* [What you need to do]:
Reproduce the passage of the text on basic concepts between "In this section" and "is symbol $b$.", inclusive.
--- Start of Extract to read ---
# Difference between revisions of "Concepts.tex"

\section{Basic concepts} \label{sec:concepts}

In this section we introduce some basic concepts around the density Hales--Jewett theorem, and also state formally the extensions of DHJ($k$) that we will prove.

\subsection{Points, lines, and line templates} \label{sec:defs} In the density Hales--Jewett theorem the arithmetic properties of $[k] = \{1, 2, \dotsc, k\}$ play no role. It is only important that this set has $k$ elements; this dictates the length of a combinatorial line. Therefore we can equivalently replace $[k]$ by any other \emph{alphabet} $\Omega$ of $k$ \emph{symbols}, treating the elements of $\Omega^n$ as \emph{strings}. We will typically use letters $a$, $b$,~\ldots for symbols, $x$, $y$,~\ldots for strings/points, and $i$, $j$,~\ldots for coordinates; e.g., $x_j = b$ means the $j$th coordinate of string $x$ is symbol $b$.

We have already seen that it was convenient to use a different alphabet $\Omega$ when we took $\Omega = \{0, 1, \dots, k-1\}$ to deduce van der Waerden's theorem from Hales--Jewett. A more interesting observation is that a combinatorial line template over $[k]^n$, i.e.\ a string in $([k] \cup \{\wild\})^n$, is again just a string over an alphabet of size $k+1$. If we use the symbol $k + 1$' in place of $\wild$', we see that \emph{a point in $[k+1]^n$ can be interpreted as a line in $[k]^n$}. For example, the point $13332213 \in [3]^8$ corresponds to the length-$2$ line $\{1\bs{1}\bs{1}\bs{1}221\bs{1}, 1\bs{2}\bs{2}\bs{2}221\bs{2}\} \subset [2]^8$. We introduce the notation $\chg{x}{b}{a}$ for the string formed by changing all occurrences of symbol $b$ to symbol $a$ in string $x$. Thus a line template $\lambda \in ([3] \cup \{\wild\})^n$ corresponds to the line $\{\chg{\lambda}{\wild}{1}, \chg{\lambda}{\wild}{2}, \chg{\lambda}{\wild}{3}\} \subseteq [3]^n$.

Let us give some formal definitions, taking care of the somewhat tedious possibility of degenerate line templates: \begin{definition} We say that $x \in \Omega^n$ is a \emph{degenerate string} if it is missing at least one symbol from~$\Omega$. A \emph{line template over $\Omega^n$ with wildcard symbol $c$} ($\not \in \Omega$) is a string $\lambda \in (\Omega \cup \{c\})^n$. We say $z$ is a \emph{degenerate line template} if $z$ contains no $c$' symbols. If $\lambda$ is nondegenerate, we associate to it the \emph{combinatorial line} $\{\chg{\lambda}{c}{a} : a \in \Omega\} \subseteq \Omega^n$, which has cardinality $\abs{\Omega}$. \end{definition} We will often blur the distinction between a line template and a line; however, please note that for us a line is always nondegenerate, whereas a line template may not be.
--- End of Extract to read ---
--- Start of Information shown ---
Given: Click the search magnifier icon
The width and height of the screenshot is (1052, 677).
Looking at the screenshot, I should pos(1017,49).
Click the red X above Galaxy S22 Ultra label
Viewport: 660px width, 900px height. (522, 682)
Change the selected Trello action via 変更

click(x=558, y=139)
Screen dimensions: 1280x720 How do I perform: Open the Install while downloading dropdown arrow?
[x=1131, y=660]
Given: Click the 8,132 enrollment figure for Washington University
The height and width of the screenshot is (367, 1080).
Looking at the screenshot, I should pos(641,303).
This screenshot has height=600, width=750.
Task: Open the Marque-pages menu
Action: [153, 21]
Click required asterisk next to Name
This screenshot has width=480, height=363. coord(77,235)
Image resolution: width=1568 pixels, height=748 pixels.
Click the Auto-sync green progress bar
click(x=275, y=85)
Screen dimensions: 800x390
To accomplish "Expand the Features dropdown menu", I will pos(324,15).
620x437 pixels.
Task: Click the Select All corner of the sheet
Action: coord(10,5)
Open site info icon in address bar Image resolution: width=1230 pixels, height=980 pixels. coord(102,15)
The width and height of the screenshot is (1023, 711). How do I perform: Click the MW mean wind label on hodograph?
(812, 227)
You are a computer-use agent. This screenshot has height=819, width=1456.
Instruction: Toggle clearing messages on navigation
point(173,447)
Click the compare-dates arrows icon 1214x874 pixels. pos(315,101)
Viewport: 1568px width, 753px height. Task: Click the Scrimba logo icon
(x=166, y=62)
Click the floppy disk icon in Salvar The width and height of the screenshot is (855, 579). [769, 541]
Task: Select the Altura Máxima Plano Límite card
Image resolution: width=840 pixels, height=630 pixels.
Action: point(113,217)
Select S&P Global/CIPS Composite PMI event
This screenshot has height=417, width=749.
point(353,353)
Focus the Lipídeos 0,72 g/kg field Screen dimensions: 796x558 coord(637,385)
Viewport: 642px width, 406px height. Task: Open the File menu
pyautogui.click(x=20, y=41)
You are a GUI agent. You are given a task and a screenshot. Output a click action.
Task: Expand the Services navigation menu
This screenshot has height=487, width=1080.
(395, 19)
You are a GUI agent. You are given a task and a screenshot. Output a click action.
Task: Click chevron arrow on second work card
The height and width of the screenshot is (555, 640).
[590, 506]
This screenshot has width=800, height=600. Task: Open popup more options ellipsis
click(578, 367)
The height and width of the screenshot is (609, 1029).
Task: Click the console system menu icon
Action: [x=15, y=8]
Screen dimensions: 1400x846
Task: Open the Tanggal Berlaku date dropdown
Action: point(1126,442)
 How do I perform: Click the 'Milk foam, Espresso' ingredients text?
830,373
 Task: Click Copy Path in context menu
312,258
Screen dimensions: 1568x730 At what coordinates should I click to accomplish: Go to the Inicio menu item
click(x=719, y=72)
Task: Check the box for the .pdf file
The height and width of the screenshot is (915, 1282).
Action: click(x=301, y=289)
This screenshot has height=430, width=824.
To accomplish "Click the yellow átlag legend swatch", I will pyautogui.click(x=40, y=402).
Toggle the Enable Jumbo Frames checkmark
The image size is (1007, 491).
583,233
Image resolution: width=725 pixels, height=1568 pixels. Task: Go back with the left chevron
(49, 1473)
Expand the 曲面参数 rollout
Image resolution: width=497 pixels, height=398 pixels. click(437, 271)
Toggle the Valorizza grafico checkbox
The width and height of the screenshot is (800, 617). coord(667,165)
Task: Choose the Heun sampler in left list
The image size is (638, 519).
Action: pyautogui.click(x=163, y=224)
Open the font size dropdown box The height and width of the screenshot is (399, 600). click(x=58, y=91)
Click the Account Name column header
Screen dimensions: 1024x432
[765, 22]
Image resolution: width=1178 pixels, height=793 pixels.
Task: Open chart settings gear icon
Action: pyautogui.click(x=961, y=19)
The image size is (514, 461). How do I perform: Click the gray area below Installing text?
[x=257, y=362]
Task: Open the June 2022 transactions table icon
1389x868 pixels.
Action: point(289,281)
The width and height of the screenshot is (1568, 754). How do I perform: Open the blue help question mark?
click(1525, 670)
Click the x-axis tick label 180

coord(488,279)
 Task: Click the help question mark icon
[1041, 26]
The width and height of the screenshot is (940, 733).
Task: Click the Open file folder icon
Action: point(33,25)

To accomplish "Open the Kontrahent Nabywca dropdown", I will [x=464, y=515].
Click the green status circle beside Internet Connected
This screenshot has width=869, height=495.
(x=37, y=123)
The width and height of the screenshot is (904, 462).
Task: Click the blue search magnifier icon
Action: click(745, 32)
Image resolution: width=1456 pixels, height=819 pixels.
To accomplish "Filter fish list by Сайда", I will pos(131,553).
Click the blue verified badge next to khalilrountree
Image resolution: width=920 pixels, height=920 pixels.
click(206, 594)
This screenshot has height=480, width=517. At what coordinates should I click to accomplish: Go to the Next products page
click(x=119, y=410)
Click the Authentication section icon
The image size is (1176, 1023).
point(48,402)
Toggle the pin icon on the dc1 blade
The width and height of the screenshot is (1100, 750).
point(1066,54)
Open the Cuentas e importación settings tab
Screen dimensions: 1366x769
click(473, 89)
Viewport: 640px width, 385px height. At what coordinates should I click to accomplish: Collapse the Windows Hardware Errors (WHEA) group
--- End of Information shown ---
* [Full solution]:
In this section we introduce some basic concepts around the density Hales--Jewett theorem, and also state formally the extensions of DHJ($k$) that we will prove.

\subsection{Points, lines, and line templates} \label{sec:defs} In the density Hales--Jewett theorem the arithmetic properties of $[k] = \{1, 2, \dotsc, k\}$ play no role. It is only important that this set has $k$ elements; this dictates the length of a combinatorial line. Therefore we can equivalently replace $[k]$ by any other \emph{alphabet} $\Omega$ of $k$ \emph{symbols}, treating the elements of $\Omega^n$ as \emph{strings}. We will typically use letters $a$, $b$,~\ldots for symbols, $x$, $y$,~\ldots for strings/points, and $i$, $j$,~\ldots for coordinates; e.g., $x_j = b$ means the $j$th coordinate of string $x$ is symbol $b$.